=== RECORDS SUPPLIED ===
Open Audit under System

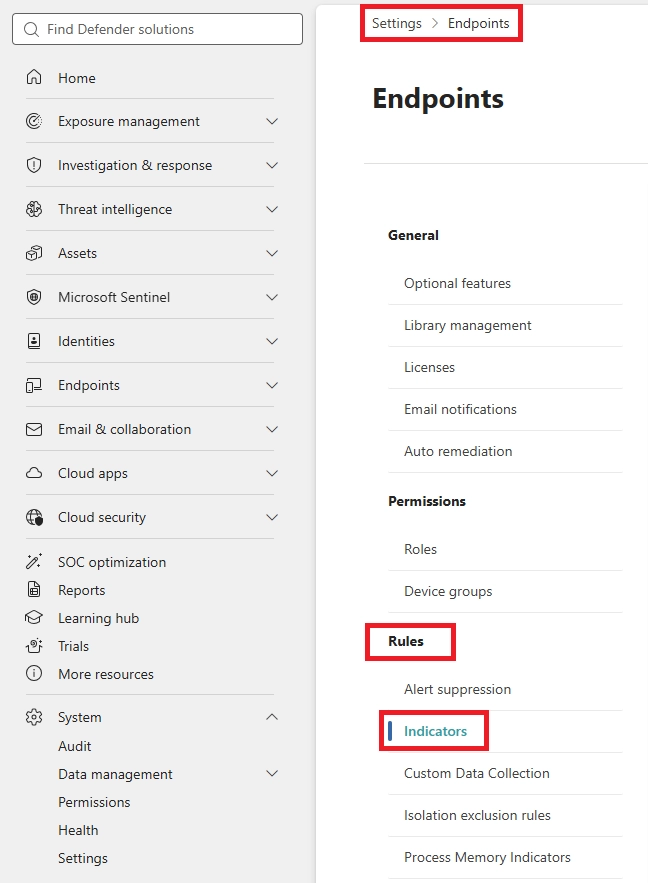point(74,746)
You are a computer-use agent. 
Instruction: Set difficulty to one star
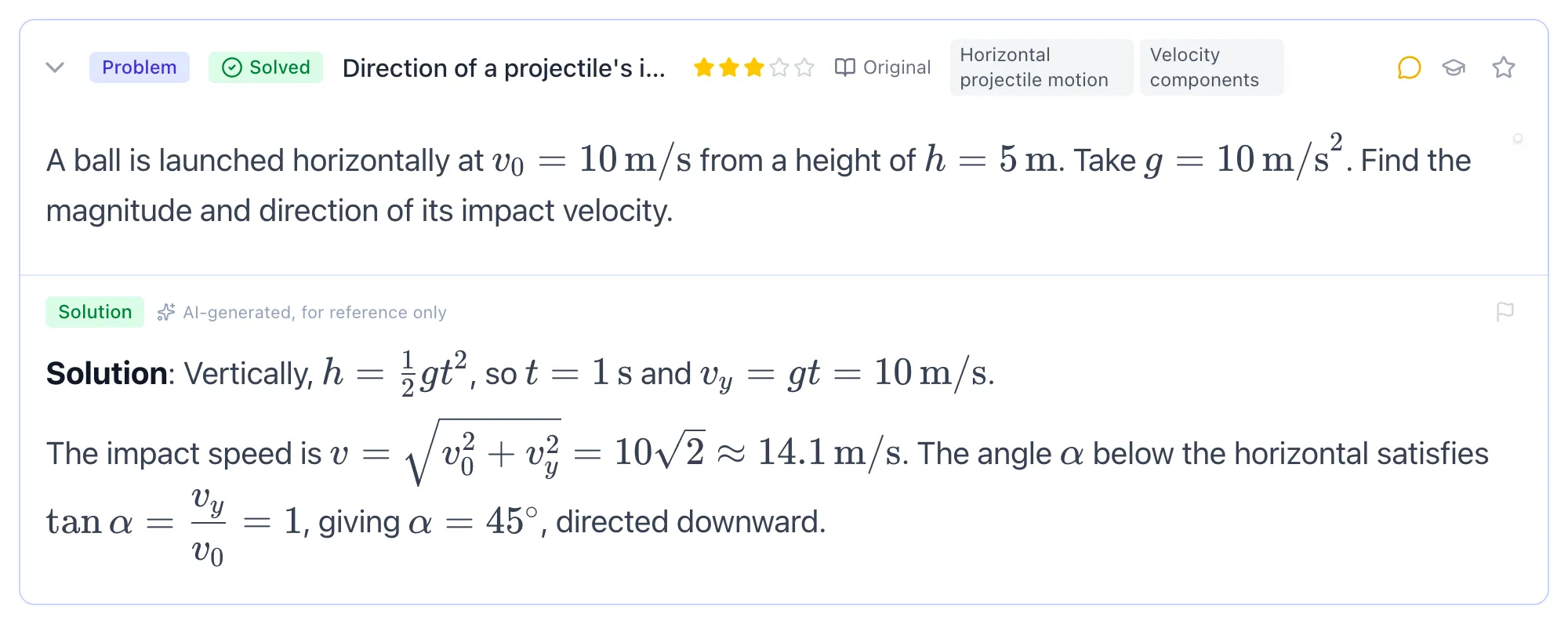pyautogui.click(x=704, y=67)
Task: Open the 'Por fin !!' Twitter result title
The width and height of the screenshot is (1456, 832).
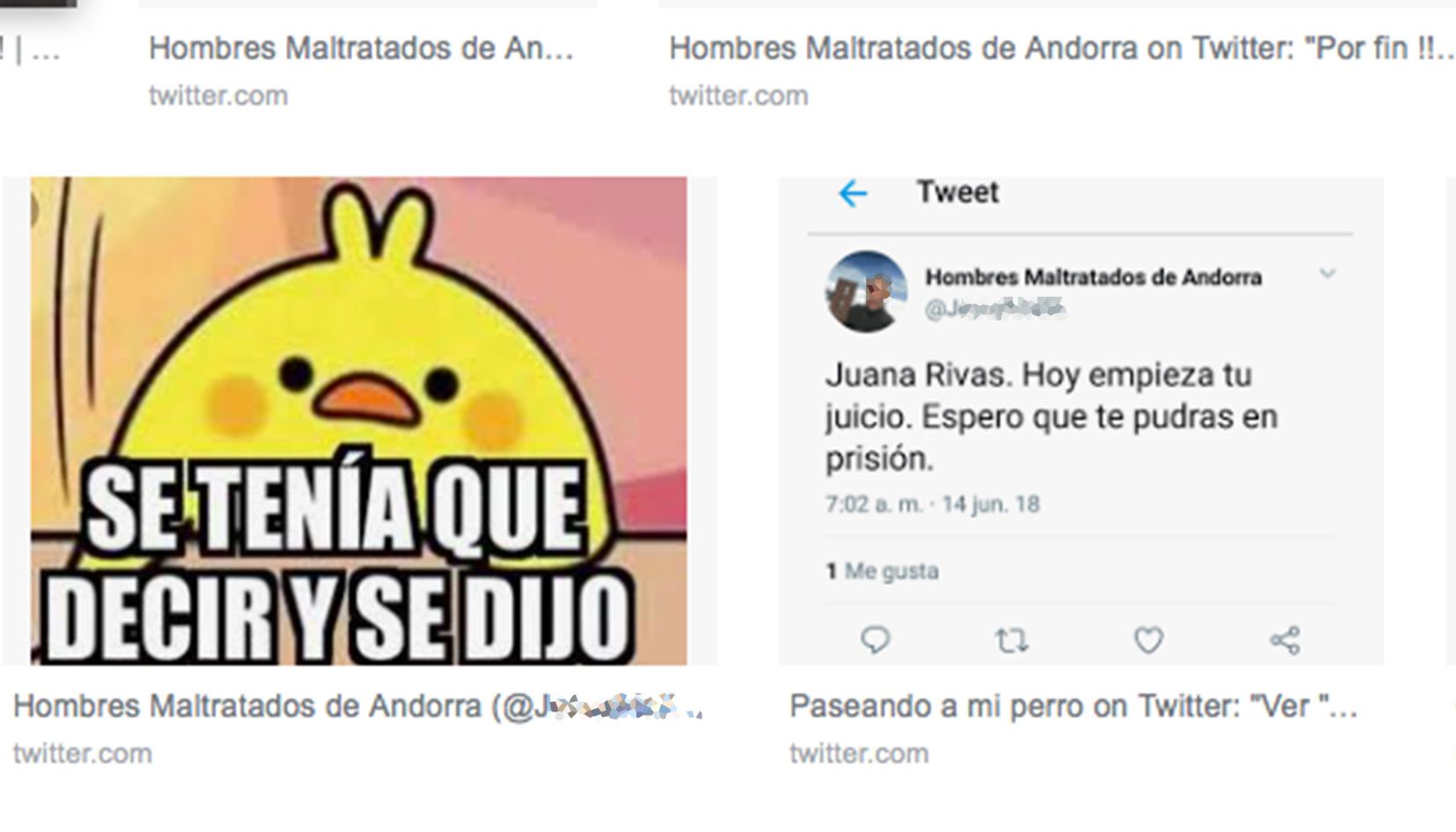Action: coord(1061,48)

=== TASK ITEM ===
Exact repetition of each line above is expected; images are to be omitted.

=== RESULT ===
Open Audit under System

point(74,746)
You are a computer-use agent. 
Instruction: Set difficulty to one star
pyautogui.click(x=704, y=67)
Task: Open the 'Por fin !!' Twitter result title
The width and height of the screenshot is (1456, 832).
Action: coord(1061,48)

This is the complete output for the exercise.